__Task objective__
Count the lines below that include "computer". Only the number should be given.

__Available data__

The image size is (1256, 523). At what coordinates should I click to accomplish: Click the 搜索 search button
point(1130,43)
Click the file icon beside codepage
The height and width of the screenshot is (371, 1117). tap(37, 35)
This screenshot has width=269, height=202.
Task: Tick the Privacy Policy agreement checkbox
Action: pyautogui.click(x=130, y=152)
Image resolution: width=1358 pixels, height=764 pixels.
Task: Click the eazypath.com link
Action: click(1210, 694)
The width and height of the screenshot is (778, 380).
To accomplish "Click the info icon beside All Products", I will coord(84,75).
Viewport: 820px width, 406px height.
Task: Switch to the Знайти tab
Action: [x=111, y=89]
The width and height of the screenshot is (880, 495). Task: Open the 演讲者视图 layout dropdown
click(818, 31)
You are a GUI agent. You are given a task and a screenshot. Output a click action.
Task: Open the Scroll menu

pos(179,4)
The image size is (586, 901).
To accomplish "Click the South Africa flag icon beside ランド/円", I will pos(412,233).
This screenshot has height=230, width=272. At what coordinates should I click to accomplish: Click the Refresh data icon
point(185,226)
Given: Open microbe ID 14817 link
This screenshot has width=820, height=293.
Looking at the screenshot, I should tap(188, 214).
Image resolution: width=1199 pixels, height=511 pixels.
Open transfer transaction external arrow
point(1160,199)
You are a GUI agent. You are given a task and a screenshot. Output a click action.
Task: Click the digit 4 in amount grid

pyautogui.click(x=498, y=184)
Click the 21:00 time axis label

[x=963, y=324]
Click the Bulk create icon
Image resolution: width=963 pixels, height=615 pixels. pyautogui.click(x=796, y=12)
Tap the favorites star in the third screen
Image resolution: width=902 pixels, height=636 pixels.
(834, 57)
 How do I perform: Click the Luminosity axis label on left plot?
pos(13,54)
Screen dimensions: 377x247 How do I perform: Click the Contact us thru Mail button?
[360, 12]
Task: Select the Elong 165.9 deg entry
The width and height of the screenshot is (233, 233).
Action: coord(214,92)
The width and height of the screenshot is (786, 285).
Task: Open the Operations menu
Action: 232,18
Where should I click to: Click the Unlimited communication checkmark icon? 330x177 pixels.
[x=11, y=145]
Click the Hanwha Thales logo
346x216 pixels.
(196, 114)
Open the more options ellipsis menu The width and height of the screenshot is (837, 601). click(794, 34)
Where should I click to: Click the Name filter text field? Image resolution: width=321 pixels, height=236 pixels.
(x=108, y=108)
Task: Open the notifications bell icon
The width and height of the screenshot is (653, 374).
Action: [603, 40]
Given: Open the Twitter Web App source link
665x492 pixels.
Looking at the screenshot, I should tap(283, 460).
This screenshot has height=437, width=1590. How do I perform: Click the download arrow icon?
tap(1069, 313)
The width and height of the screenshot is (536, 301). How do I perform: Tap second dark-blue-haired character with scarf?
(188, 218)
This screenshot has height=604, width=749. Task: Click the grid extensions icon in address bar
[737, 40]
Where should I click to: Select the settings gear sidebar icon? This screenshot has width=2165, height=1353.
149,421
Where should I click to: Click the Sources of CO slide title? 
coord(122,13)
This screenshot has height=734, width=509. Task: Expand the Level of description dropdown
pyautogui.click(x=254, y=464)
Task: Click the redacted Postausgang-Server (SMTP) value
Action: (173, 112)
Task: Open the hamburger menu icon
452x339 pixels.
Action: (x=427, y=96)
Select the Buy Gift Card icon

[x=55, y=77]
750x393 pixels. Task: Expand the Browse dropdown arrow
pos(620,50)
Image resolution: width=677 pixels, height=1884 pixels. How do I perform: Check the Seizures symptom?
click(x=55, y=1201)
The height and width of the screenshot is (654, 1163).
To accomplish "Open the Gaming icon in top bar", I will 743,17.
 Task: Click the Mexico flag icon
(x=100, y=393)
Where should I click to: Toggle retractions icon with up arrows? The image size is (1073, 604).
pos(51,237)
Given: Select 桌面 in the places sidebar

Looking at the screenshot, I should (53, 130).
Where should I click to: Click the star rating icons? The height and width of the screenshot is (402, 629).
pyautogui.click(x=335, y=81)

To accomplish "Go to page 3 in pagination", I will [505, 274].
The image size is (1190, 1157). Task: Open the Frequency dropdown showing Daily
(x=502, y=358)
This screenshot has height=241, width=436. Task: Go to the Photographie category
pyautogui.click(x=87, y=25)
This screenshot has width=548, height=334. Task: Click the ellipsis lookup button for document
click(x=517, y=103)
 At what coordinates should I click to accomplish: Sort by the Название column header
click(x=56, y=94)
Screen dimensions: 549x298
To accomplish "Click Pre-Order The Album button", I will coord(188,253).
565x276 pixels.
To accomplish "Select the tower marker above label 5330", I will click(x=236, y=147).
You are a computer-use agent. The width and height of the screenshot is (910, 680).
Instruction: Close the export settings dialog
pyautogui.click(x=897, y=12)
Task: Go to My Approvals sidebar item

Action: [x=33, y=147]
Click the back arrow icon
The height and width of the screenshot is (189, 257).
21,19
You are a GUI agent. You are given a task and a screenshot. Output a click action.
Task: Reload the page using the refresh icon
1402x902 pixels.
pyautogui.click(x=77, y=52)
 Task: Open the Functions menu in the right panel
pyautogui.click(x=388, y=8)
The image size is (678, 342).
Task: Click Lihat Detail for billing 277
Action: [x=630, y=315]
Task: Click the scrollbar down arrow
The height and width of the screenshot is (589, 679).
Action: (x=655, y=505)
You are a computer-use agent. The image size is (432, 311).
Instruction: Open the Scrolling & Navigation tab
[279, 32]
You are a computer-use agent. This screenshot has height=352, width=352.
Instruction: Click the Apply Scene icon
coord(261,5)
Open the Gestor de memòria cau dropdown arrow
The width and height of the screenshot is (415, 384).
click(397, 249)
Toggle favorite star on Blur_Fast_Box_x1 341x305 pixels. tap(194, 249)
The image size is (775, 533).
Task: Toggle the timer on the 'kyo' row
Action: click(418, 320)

__Problem solution__
3